SHABAKA, CHRISTIAN SCOTT, JANELLE MONAE
PAR ROMAIN GROSMAN
Tassés sur les gradins à pic de la Grande Halle, ils ont fini par dévaler les marches pour assister au concert debout. Shabaka Hutchings et son groupe Sons Of Kemet, en version XL, avec quatre batteurs au lieu de deux, avaient décidé de mettre le feu : une musique de transe, entre fanfare et musique tribale, entre jazz et rythmiques épileptiques, sans répit, dans une fièvre aussi joyeuse que contagieuse. Au saxophone, le leader payait de sa personne, avec de longs chorus incandescents, en dialogue permanent avec le tuba de Theon Cross. Sacré concert !
Lui aussi sur une démarche le reliant aux musiques racines de ses ancêtres sang-mêlés descendants d’esclaves africains et d’Amérindiens – « Afro New Orleanian-Black Indian Music -, Christian Scott propose des allers-retours entre ses influences actuelles – r&b, hip hop, trap, dans une stretch music qui « étire » le temps – et les airs qui animent encore les carnavals de la Crescent City. Jamais ennuyeux, son set n’engraine pourtant pas la foule, comme si sa musique restait au seuil des (belles) intentions. Le leader lui-même demeurant relativement discret à la trompette. Comme beaucoup de ses compatriotes, Christian Scott vit avec le trauma de l’élection de Trump. Ses longs prêches, sincères, pour une société plus fraternelle, ont aussi eu pour effet de séquencer un concert qui sembla ne jamais décoller.

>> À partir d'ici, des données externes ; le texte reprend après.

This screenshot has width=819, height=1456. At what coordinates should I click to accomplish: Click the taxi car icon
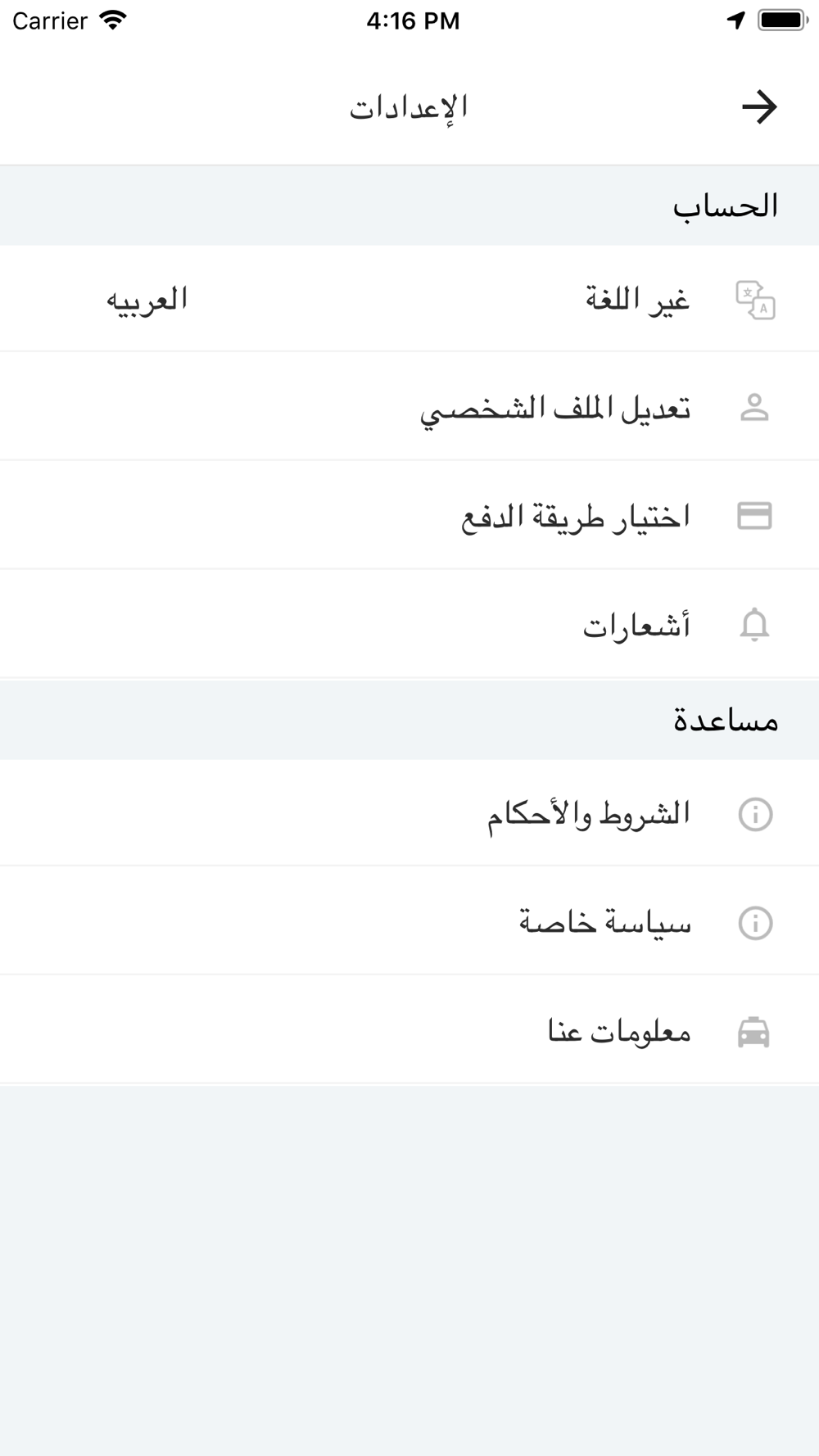pos(753,1032)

Changement de décors le lendemain. Janelle Monae, en mode showgirl, avec tenues flashy, vidéos, danseuses, et (heureusement) groupe de musiciens en chair et en os, s’inscrit elle-aussi dans ce vaste mouvement revendicatif, où les messages féministes, émancipateurs, se déclinent sur des grooves esthétisés. Chaque fois qu’elle se rapproche de ses sources – les ayants droits de Prince, Michael Jackson, James Brown pourraient revendiquer une part de l’inspiration du redoutable hit « Make Me Feel » -, son talent et sa générosité éclaboussent la scène, et transforment JALV en dancefloor géant. Dommage que trop souvent son originalité des débuts (un funk futuriste, un peu électro, très stylisé), laisse place à un r&b plus lisse. Sacré tempérament !

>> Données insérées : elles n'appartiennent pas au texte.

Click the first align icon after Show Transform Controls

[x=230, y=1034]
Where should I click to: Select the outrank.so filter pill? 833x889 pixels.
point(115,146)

BRAD MEHLDAU, DHAFER YOUSSEF, YAZZ AHMED, AVISHAI COHEN
PAR FRANCISCO CRUZ
Le slogan du festival – « Jazz Is Not Dead » – a la vertu des interprétations ouvertes. La vie du jazz passe – encore plus au cours de ce siècle -, par son ouverture et sa perméabilité aux autres musiques du monde, surtout extra-occidentales. De nombreuses expressions du jazz contemporain se présentent ainsi sur les diverses scènes de la planète, et ce fut encore le cas à La Villette. Le jazz n’est donc pas mort, loin s’en faut, mais c’est dans le dialogue, l’interaction et la fusion avec les « autres » musiques (asiatiques, moyen-orientales, africaines, latines, et aussi afro-américaines – soul, funk, hip-hop -) qu’il apparaît le plus vivant. En principe, car le risque du ratage fait partie du jeu, de l’enjeu. Une heure de brillant concert d’Avishai Cohen en trio, a ainsi pu virer au médiocre lors d’une interprétation en solitaire du leader (malheureuse reprise de la célèbre chanson argentine « Alfonsina y el Mar »). La performance en piano solo de Brad Mehldau, intense et pleine d’inventivité, est devenue appliquée et par moments laborieuse avec l’accompagnement de l’Orchestre National d’Ile de France…
On l’attendait avec beaucoup d’expectative, pourtant les inflexions arabisantes de la trompette de Yazz Ahmed, sont restées timides et dans les limites de l’esthétisme anecdotique. À l’extrême opposé – et même si aucune de ses nouvelles formations n’atteint la fulgurante créativité improvisée de son ancien quartette avec Tigran Hamasyan, Mark Giuliana et Chris Jennings -, le nouveau projet (disque en octobre) de l’oudiste tunisien Dhafer Youssef, avec le guitariste et sculpteur électronique Eivind Aarset, est presque un paradigme de ce que le jazz peut atteindre dans une dimension universelle. Le jazz-son-du-monde.